# Finding the area between two functions.

• Jul 26th 2011, 01:18 AM
johnsy123
Finding the area between two functions.
Having problems with the following question.

For the equations y=sqrt{9-x} and y=x+3
a)Find the value of x when they intersect
b)Find the area between the curves from x=-1 to x=2.

-I found a to be x=0, but i am getting b wrong, weather its my arithmetic or my steps are wrong, i don't know.

-When inputting the two functions into an integral equation, should i take them away? multiply them? or......... i have been taking them away.

If anyone could help me with this, it would be greatly appreciated, thanks.
• Jul 26th 2011, 01:38 AM
FernandoRevilla
Re: Finding the area between two functions.
Quote:

Originally Posted by johnsy123
-When inputting the two functions into an integral equation, should i take them away? multiply them? or......... i have been taking them away.

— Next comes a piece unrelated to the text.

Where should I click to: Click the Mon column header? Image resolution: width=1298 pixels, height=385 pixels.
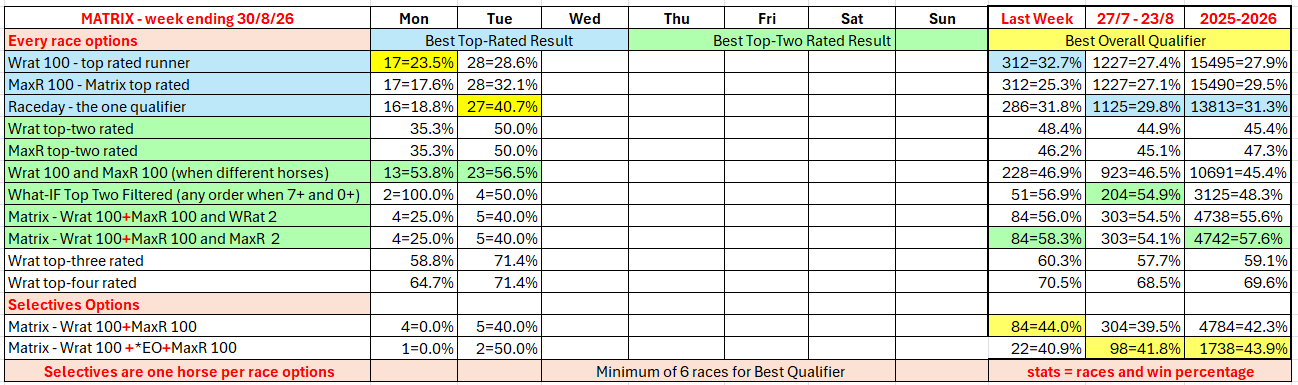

$\displaystyle A=\int_{-1}^2|\sqrt{9-x}-(x+3)|\;dx=$

$\displaystyle \int_{-1}^0(\sqrt{9-x}-x-3)\;dx+\int_{0}^2(x+3-\sqrt{9-x})\;dx=\ldots$
• Jul 26th 2011, 05:11 AM
Prove It
Re: Finding the area between two functions.
http://i22.photobucket.com/albums/b3...n/integral.jpg

The area you are trying to evaluate is the combined pink and blue regions.

For the pink region, $\displaystyle \displaystyle y = \sqrt{9-x}$ is the greater function, so the area is $\displaystyle \displaystyle \int_{-1}^0{\sqrt{9-x}\,dx} - \int_{-1}^0{x + 3\,dx}$.

For the blue region, $\displaystyle \displaystyle y = x + 3$ is the greater function, so the area is $\displaystyle \displaystyle \int_0^2{x + 3\,dx} - \int_0^2{\sqrt{9-x}\,dx}$.